Emit a verbatim copy of the lines below from the line with "You are a computer-use agent. The" through the line with "Instruction: Uncheck the", excluding pictures and everything outside that range.
---- Given entries
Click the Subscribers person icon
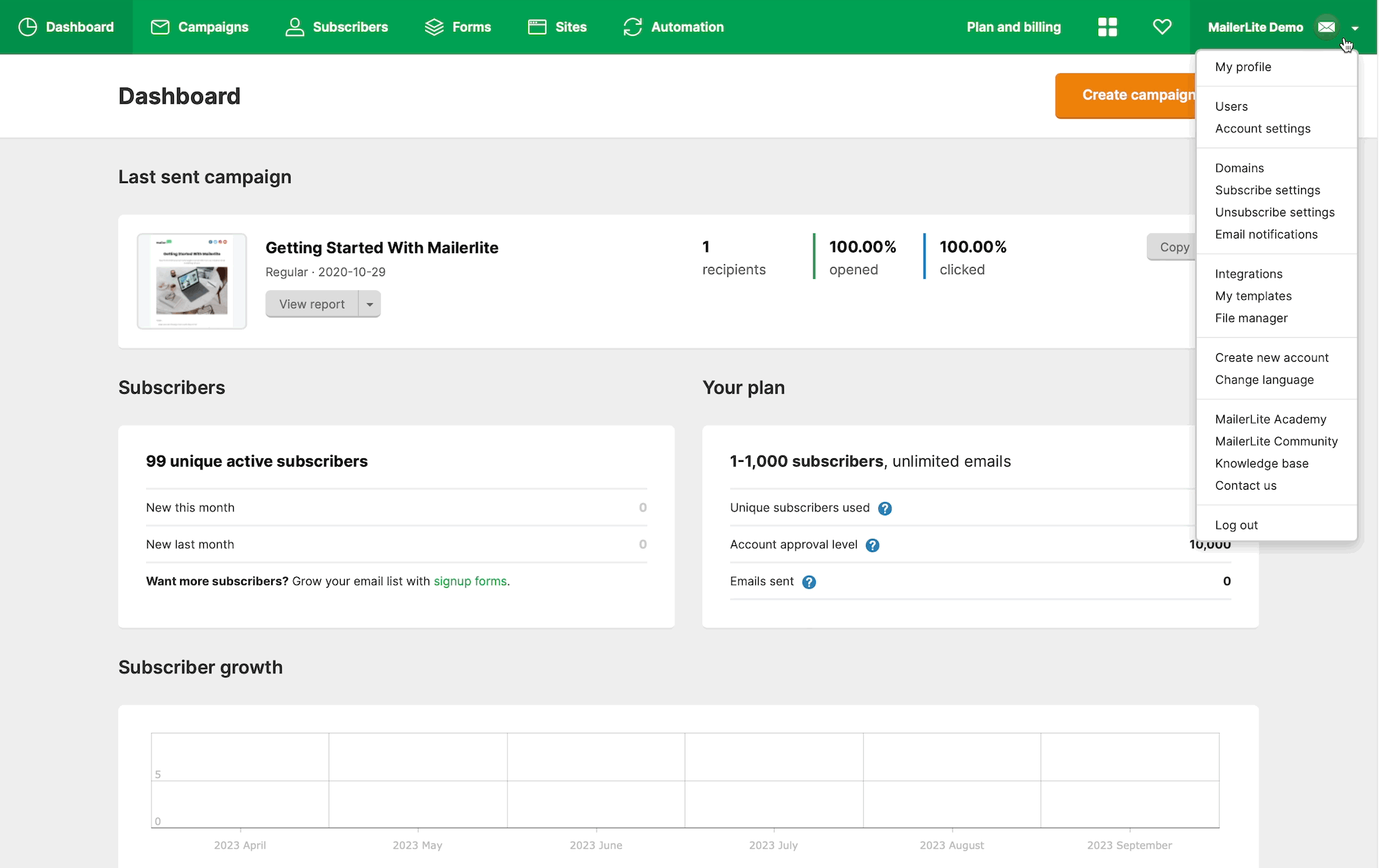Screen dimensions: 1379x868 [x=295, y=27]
--------
---- Given entries
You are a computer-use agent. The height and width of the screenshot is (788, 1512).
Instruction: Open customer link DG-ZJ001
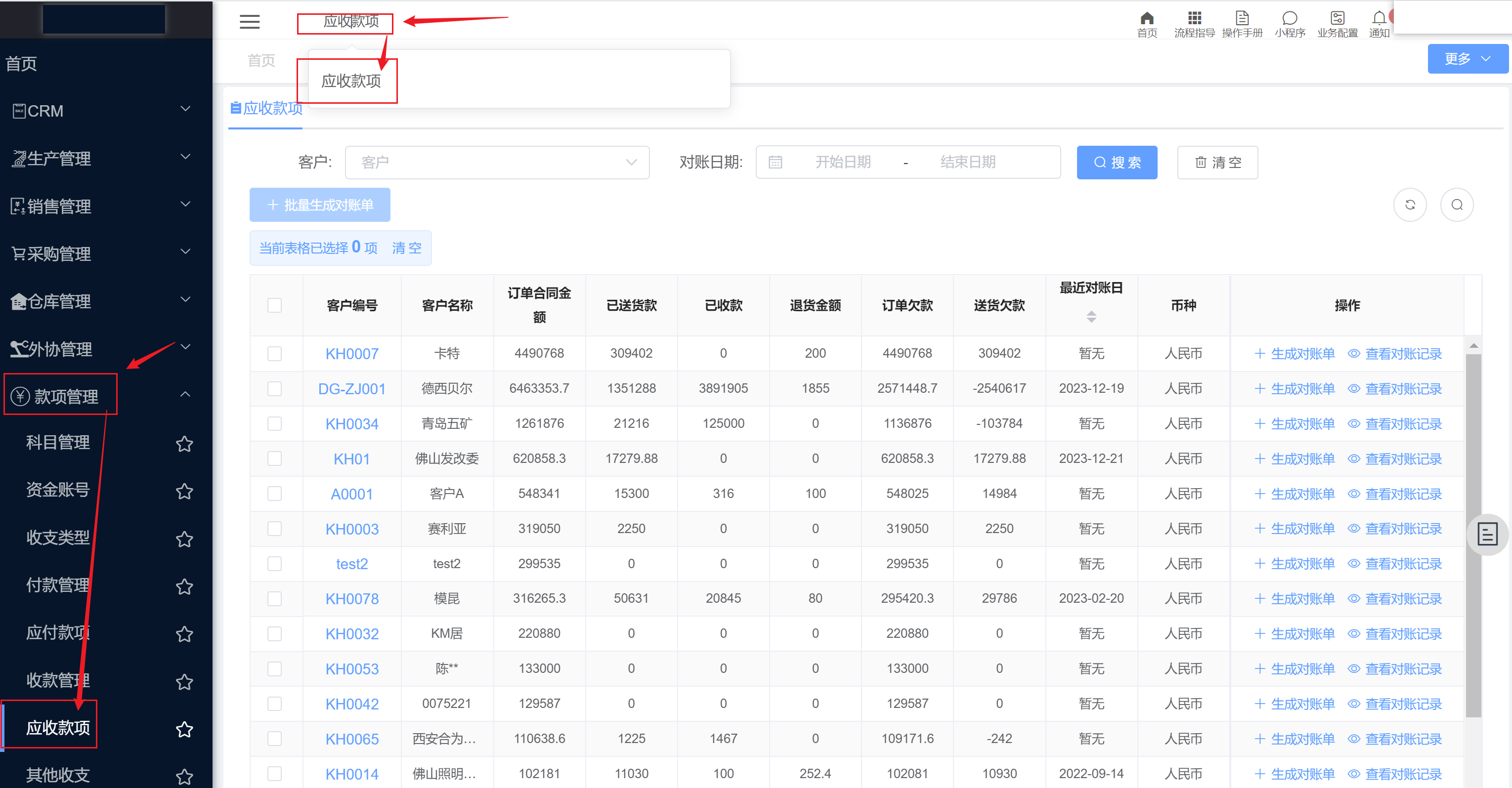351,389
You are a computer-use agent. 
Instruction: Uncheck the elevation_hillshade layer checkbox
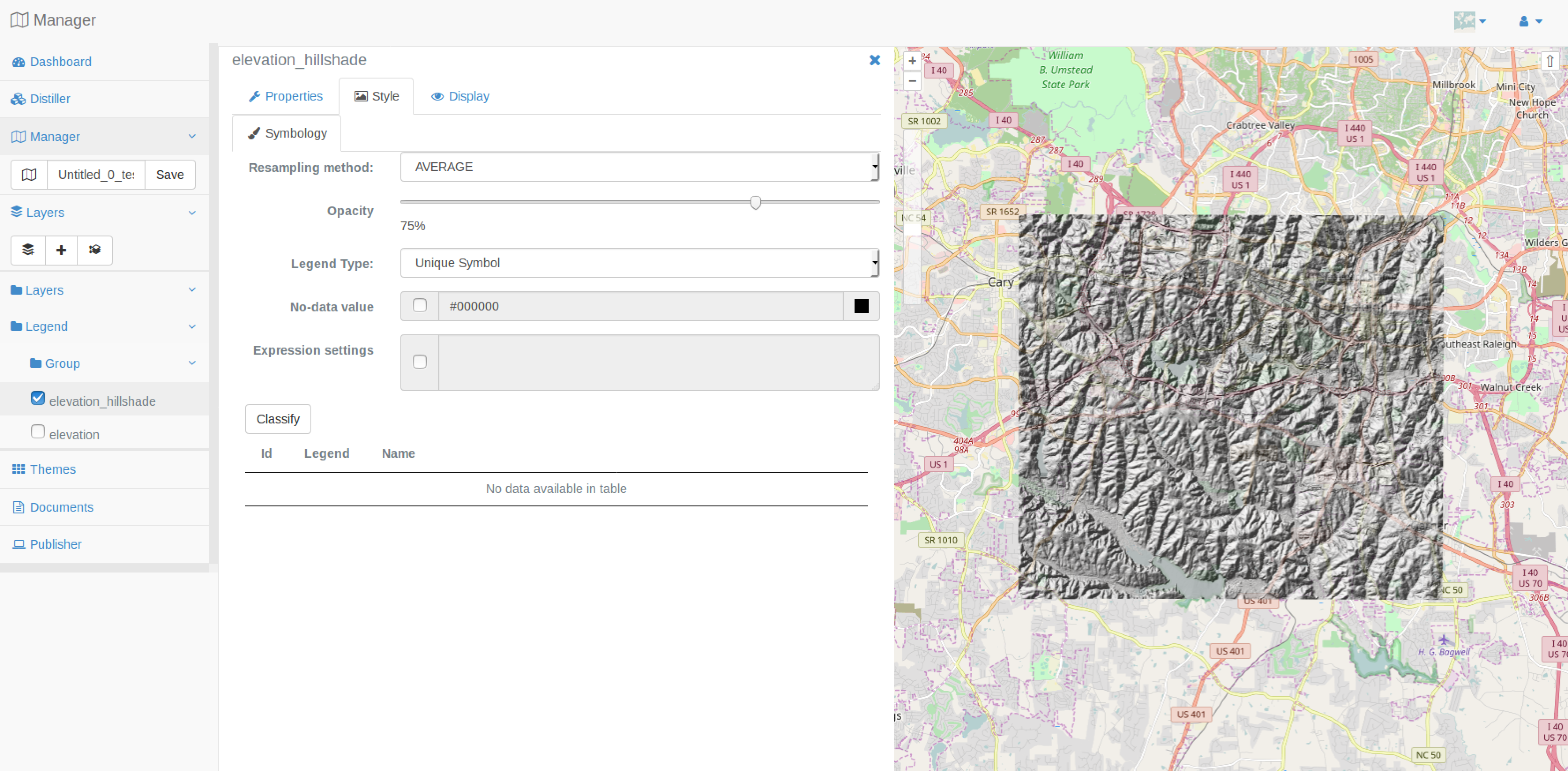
--------
---- Given entries
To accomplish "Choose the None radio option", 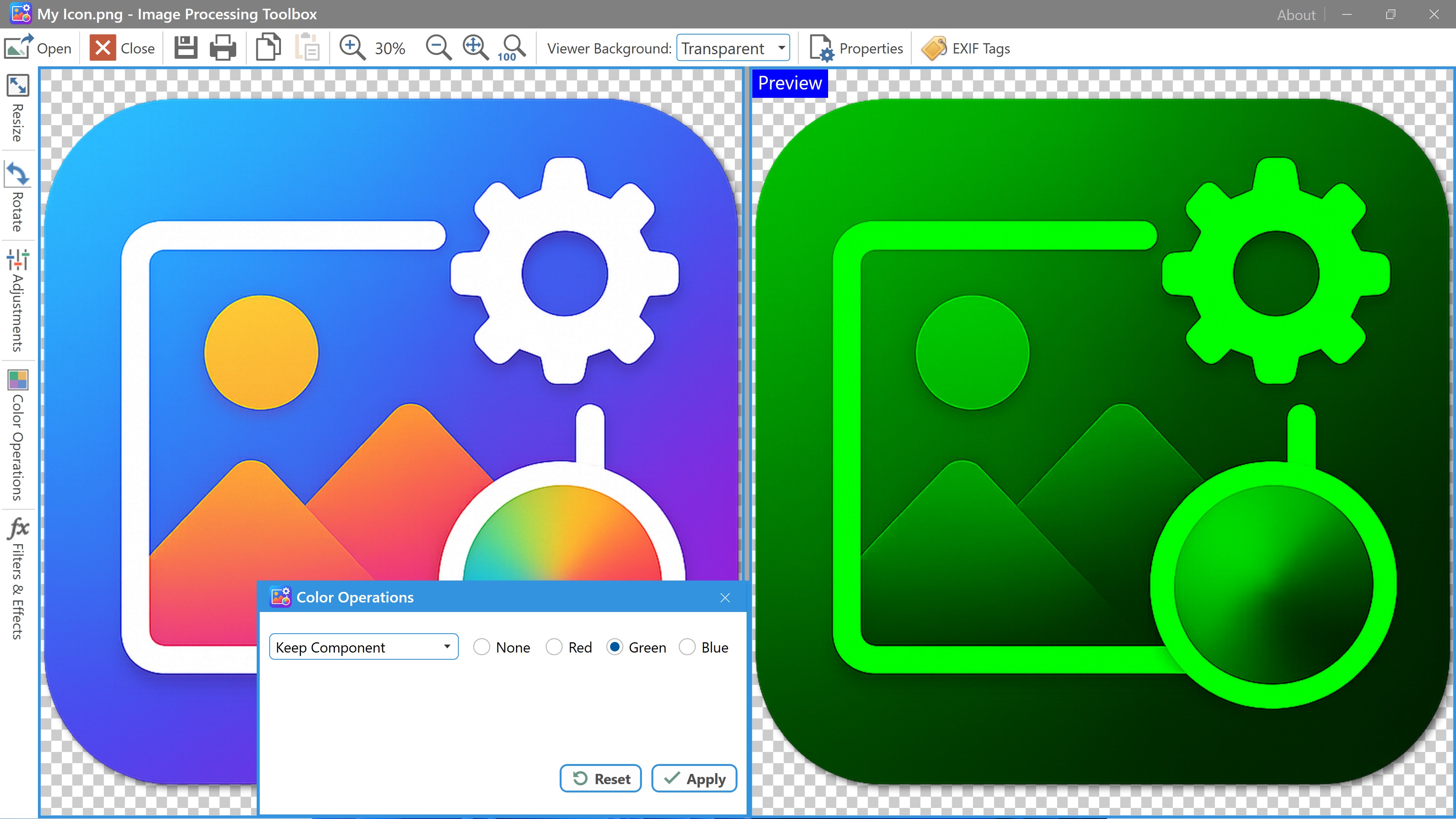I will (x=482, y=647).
--------
§ Finished task:
You are a computer-use agent. The height and width of the screenshot is (788, 1512).
Instruction: Open customer link DG-ZJ001
351,389
You are a computer-use agent. 
Instruction: Uncheck the elevation_hillshade layer checkbox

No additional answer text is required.